TASK TO COMPLETE:
Give a verbatim quotation of every record.

EXERCISE MATERIALS:
------------------------------------------------

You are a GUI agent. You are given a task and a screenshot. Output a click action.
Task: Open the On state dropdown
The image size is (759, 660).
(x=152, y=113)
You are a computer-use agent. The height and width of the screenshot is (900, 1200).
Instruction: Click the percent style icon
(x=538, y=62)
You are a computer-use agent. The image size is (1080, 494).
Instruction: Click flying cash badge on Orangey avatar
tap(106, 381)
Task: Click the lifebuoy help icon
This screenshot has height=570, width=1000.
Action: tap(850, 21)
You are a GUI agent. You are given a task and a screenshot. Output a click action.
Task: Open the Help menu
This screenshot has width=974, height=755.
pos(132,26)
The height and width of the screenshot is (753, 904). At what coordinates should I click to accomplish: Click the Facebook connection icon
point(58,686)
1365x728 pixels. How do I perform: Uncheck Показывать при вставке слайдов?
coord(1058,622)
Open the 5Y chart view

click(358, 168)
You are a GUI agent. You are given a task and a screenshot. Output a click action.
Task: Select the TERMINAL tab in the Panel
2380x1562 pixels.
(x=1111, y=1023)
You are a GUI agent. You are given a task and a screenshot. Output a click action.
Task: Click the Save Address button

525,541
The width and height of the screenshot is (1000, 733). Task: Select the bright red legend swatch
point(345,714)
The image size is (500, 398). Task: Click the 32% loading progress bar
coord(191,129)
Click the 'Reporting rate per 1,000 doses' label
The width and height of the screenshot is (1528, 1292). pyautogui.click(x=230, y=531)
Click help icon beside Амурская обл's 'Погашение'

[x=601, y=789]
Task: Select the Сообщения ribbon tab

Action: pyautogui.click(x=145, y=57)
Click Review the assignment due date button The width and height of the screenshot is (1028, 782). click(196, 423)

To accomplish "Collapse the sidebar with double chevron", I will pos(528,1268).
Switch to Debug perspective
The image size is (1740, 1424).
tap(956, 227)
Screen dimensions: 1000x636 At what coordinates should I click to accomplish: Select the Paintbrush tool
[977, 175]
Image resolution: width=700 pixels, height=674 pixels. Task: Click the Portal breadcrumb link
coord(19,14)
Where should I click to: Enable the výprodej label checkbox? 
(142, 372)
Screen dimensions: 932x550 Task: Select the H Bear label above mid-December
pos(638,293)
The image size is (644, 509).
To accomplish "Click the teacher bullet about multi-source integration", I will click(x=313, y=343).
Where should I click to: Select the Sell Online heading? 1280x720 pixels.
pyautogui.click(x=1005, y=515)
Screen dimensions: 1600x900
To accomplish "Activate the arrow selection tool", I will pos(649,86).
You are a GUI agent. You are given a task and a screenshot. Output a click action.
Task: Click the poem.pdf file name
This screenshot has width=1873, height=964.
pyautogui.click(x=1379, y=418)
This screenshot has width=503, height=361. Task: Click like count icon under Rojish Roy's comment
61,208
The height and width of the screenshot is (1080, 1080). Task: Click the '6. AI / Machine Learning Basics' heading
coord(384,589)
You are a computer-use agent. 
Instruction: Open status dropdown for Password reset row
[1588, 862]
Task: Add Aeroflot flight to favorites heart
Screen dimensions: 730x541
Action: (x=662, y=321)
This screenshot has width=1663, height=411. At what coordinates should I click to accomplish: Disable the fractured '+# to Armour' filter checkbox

------------------------------------------------

WRITTEN RESPONSE:
You are a GUI agent. You are given a task and a screenshot. Output a click action.
Task: Open the On state dropdown
The image size is (759, 660).
(x=152, y=113)
You are a computer-use agent. The height and width of the screenshot is (900, 1200).
Instruction: Click the percent style icon
(x=538, y=62)
You are a computer-use agent. The image size is (1080, 494).
Instruction: Click flying cash badge on Orangey avatar
tap(106, 381)
Task: Click the lifebuoy help icon
This screenshot has height=570, width=1000.
Action: tap(850, 21)
You are a GUI agent. You are given a task and a screenshot. Output a click action.
Task: Open the Help menu
This screenshot has width=974, height=755.
pos(132,26)
The height and width of the screenshot is (753, 904). At what coordinates should I click to accomplish: Click the Facebook connection icon
point(58,686)
1365x728 pixels. How do I perform: Uncheck Показывать при вставке слайдов?
coord(1058,622)
Open the 5Y chart view

click(358, 168)
You are a GUI agent. You are given a task and a screenshot. Output a click action.
Task: Select the TERMINAL tab in the Panel
2380x1562 pixels.
(x=1111, y=1023)
You are a GUI agent. You are given a task and a screenshot. Output a click action.
Task: Click the Save Address button

525,541
The width and height of the screenshot is (1000, 733). Task: Select the bright red legend swatch
point(345,714)
The image size is (500, 398). Task: Click the 32% loading progress bar
coord(191,129)
Click the 'Reporting rate per 1,000 doses' label
The width and height of the screenshot is (1528, 1292). pyautogui.click(x=230, y=531)
Click help icon beside Амурская обл's 'Погашение'

[x=601, y=789]
Task: Select the Сообщения ribbon tab

Action: pyautogui.click(x=145, y=57)
Click Review the assignment due date button The width and height of the screenshot is (1028, 782). click(196, 423)

To accomplish "Collapse the sidebar with double chevron", I will pos(528,1268).
Switch to Debug perspective
The image size is (1740, 1424).
tap(956, 227)
Screen dimensions: 1000x636 At what coordinates should I click to accomplish: Select the Paintbrush tool
[977, 175]
Image resolution: width=700 pixels, height=674 pixels. Task: Click the Portal breadcrumb link
coord(19,14)
Where should I click to: Enable the výprodej label checkbox? 
(142, 372)
Screen dimensions: 932x550 Task: Select the H Bear label above mid-December
pos(638,293)
The image size is (644, 509).
To accomplish "Click the teacher bullet about multi-source integration", I will click(x=313, y=343).
Where should I click to: Select the Sell Online heading? 1280x720 pixels.
pyautogui.click(x=1005, y=515)
Screen dimensions: 1600x900
To accomplish "Activate the arrow selection tool", I will pos(649,86).
You are a GUI agent. You are given a task and a screenshot. Output a click action.
Task: Click the poem.pdf file name
This screenshot has width=1873, height=964.
pyautogui.click(x=1379, y=418)
This screenshot has width=503, height=361. Task: Click like count icon under Rojish Roy's comment
61,208
The height and width of the screenshot is (1080, 1080). Task: Click the '6. AI / Machine Learning Basics' heading
coord(384,589)
You are a computer-use agent. 
Instruction: Open status dropdown for Password reset row
[1588, 862]
Task: Add Aeroflot flight to favorites heart
Screen dimensions: 730x541
Action: (x=662, y=321)
This screenshot has width=1663, height=411. At what coordinates should I click to accomplish: Disable the fractured '+# to Armour' filter checkbox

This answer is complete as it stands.